In a nutshell: The Creighton Model FertilityCare System relies on a woman’s observations of her cervical mucus to determine the fertile and infertile days in her menstrual cycle.
The Creighton Model is a natural and holistic approach to a woman’s fertility health. Women and couples are taught to observe and track natural biological markers (cervical mucus) in a woman’s menstrual cycle to understand the normal function of the reproductive system. The system is designed for use according to the intention of the couple in order to achieve a pregnancy, avoid pregnancy, or simply to monitor gynecological health.
The Creighton Model is taught one on one with a FertilityCare Practitioner. The teachers of the Creighton Model are trained allied health professionals and specially-trained physicians have been educated to incorporate the Creighton Model into their medical practice (with the use of NaPro Technology).
The Creighton Model is standardized, easy to learn, medically safe, reliable, and inexpensive. It can be used anytime during a woman’s reproductive life and is effective even with irregular cycles, during breastfeeding, and menopause.
In cooperation with NaPro Technology, the Creighton Model can assist in the diagnosis and treatment of many gynecologic conditions including PMS, endometriosis, recurrent miscarriage, infertility, PCOS, and more.
NaProTECHNOLOGY relies on theThe Creighton Model System biomarkers to monitor easily and objectively the occurrence of various hormonal events during the menstrual cycle. CrMS provides valid information that can be interpreted by a woman and by physicians who are specifically trained in this system.

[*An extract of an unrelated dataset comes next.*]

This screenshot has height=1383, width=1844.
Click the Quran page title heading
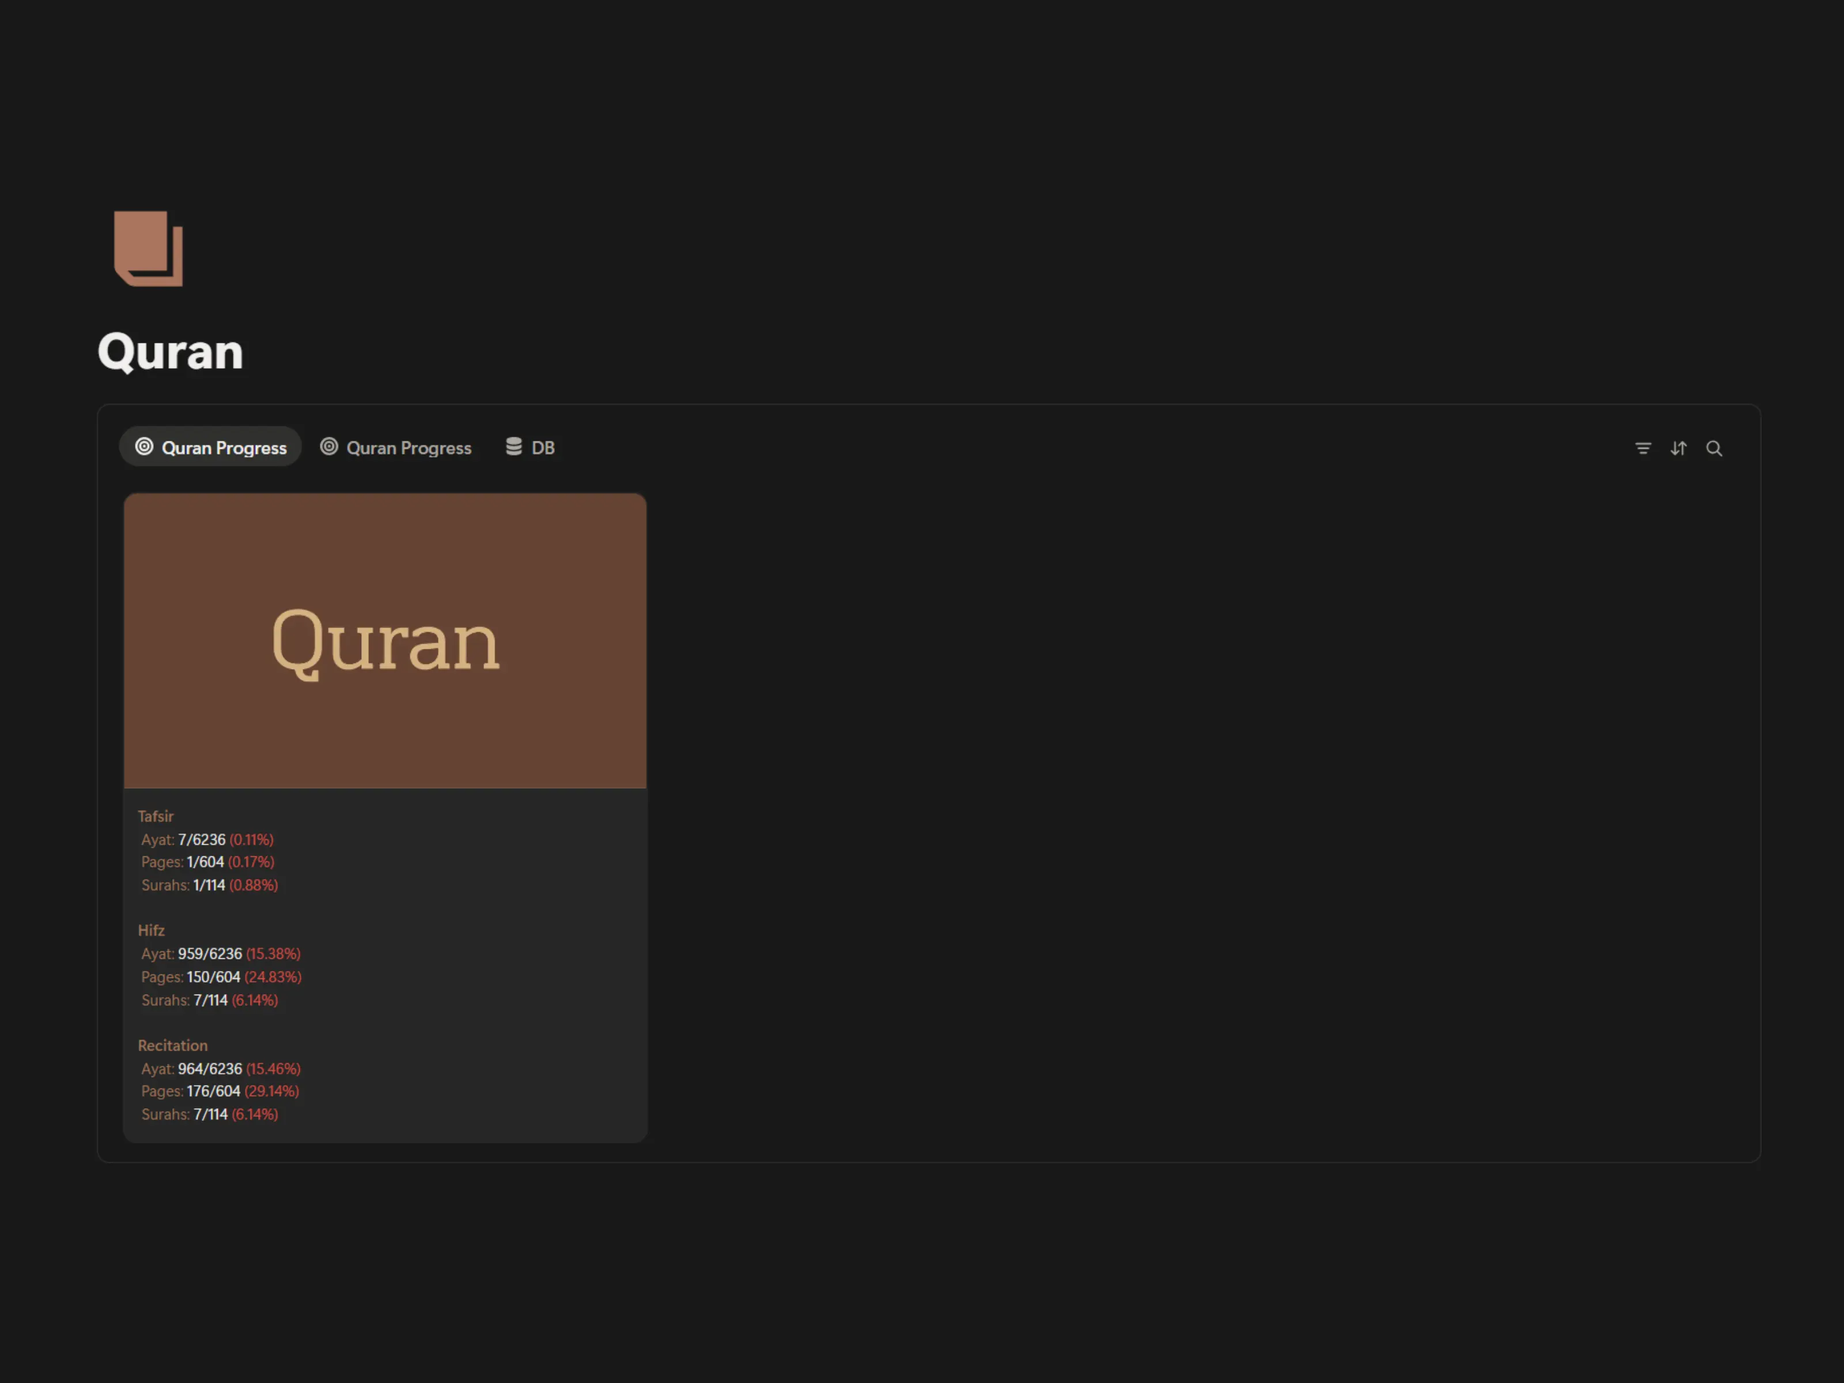[x=171, y=351]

NaProTECHNOLOGY identifies the problems and cooperates with the menstrual and fertility cycles that correct the condition, maintain the human ecology, and sustain the procreative potential. It has many applications including the evaluation and treatment of infertility and other reproductive disorders, abnormal bleeding, abnormal hormone conditions of the menstrual cycle including premenstrual syndrome and recurrent ovarian cysts, the dating and beginning of pregnancy, and postpartum depression.